Acid-Washed Lace-Accent Shorts Alteration
Acid-Washed Jeans turned Lace-Accent Shorts
Yes. You read that right. Acid-washed jeans. Well, Forever 21 Jeggings to be exact. ?Follow the journey of turning these pants into repaired, cuffed, lace-accent shorts.
These pants were?my 16 year old daughter’s?favorite pair of pants. (1980’s mom here- super proud that acid-washed is her favorite!!) Anywho, she loved the pants but they had a rip. She came to me and suggested that since they’re already ripped, can she just go ahead and cut off the legs to make shorts.
Here’s what we ended up using:
First, cut off the legs. That sounds worse than it is.
I used the excess leg fabric to place behind a small tear in the pants to make a patch. Straight stitch back and forth in a big ‘ole zigzag to hold the patch secure. Basically, stitch big W’s all over the rip. I used white thread to blend in with the shorts, but matching thread is really hard to see on a blog post.
She then cut away the excess patch fabric from behind the rip. You can see the stitching a bit better here.
Ok, the new-shorts are repaired.
Next up, cuffs. Two rectangles were cut from excess leg fabric, 4-1/2″ x cut edge circumference. Sorry I cannot give you a number there, your cut edge circumference (at the short’s leg opening) will vary by size.
Take notice, the grain of the fabric is rotated 90 degrees, since we are using the length of the leg to create the cuff. Does that make sense?
The cuff is seamed into a circle, edge-stitched to mimic the commercial production stitching, then folded in half matching wrong sides. I basted the cuff along the cut edges at this point. Now my tidy, folded, basted cuff can be added to each leg with a 1/4″ or serger seam allowance. I put the cuff seam at the shorts inseam area.
That went well.
Since the jegging-stretch was a different direction on the cuff as opposed to the leg opening, the short’s cuffs were tight. As a result, we ultimately added a lace gusset to allow for more room at the leg opening. It is a super-easy fix.

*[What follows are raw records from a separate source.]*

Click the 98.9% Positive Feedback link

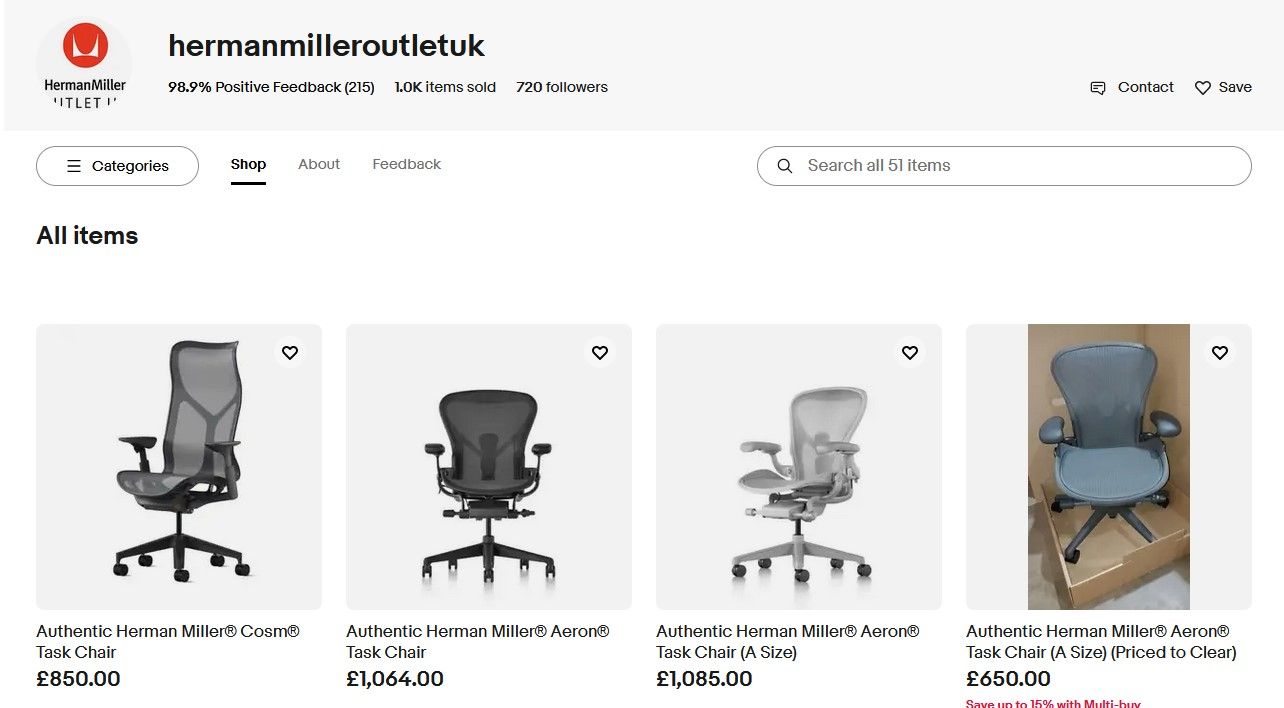271,87
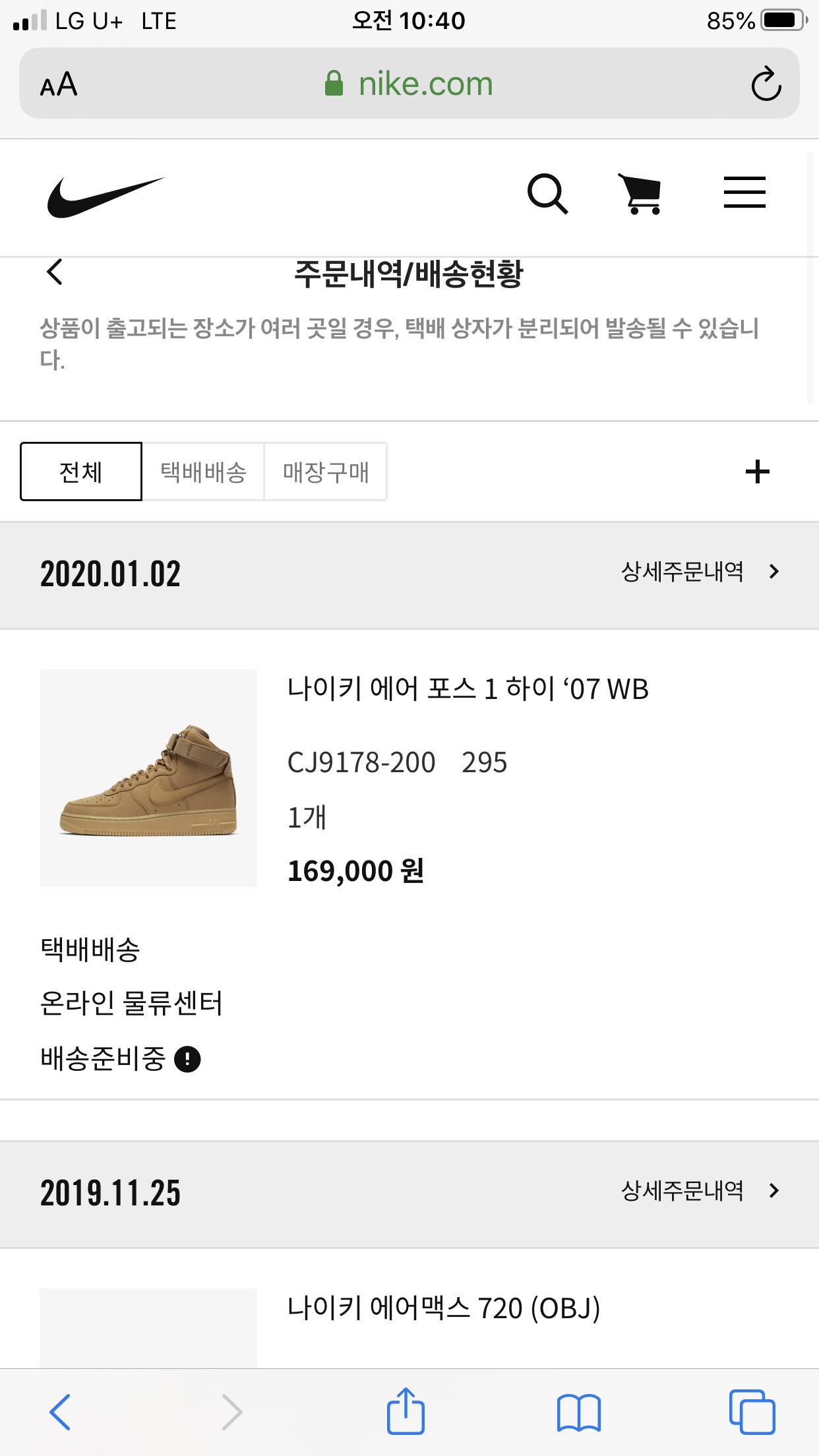Tap the Safari share icon
The image size is (819, 1456).
click(406, 1411)
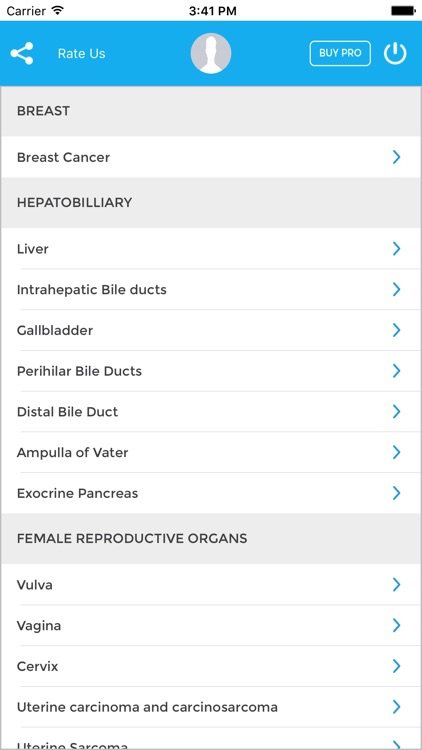Tap the Cervix row arrow

pyautogui.click(x=397, y=666)
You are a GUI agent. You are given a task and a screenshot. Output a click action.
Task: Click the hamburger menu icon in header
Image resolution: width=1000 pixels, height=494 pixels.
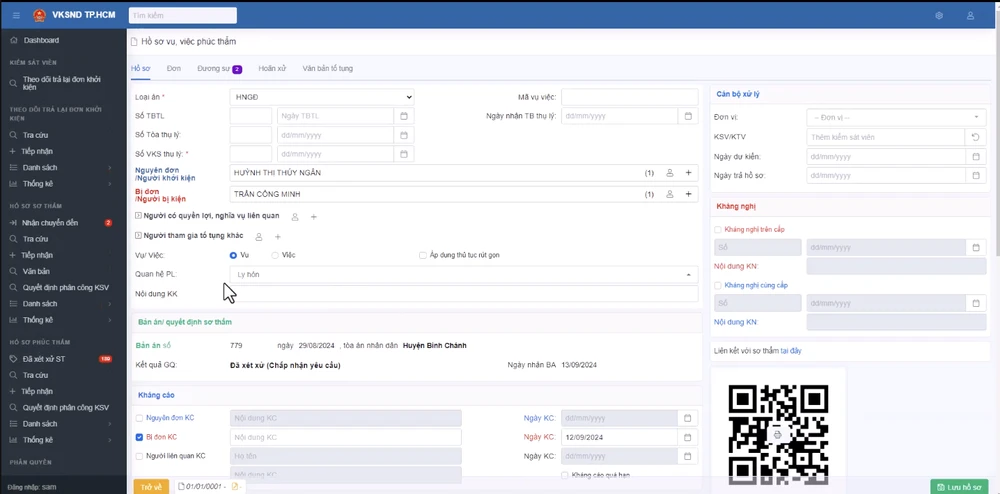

Here’s what that process?looks like:
First, I cut a trapezoid from paper to use as a rough template for cutting the lace. The lace I had on hand was 5-1/2″ wide. ?The trapezoid was about 2-1/4″ at the narrow edge and 5″ on the lower edge.
She?then slashed up the side of the shorts about 4″.
Folding the slant edges of the lace under about 1/2″, I pinned it to the right side of the shorts,?opening that slash slightly. She edge stitched the lace to the shorts.
Then we removed the fabric from behind the lace leaving a rough 3/8″ seam allowance. As far as I can tell, the jegging fabric doesn’t fray the same way denim would. We’ll cross that bridge later, though. These shorts are now recommended to be hand-washed as I have no idea the laundry care instructions for this lace.
Now the acid-washed jeggins are wearable, stylish for the short amount of time that acid-washed will be stylish, and ready for summer. Recycle!?Recycle!?Recycle!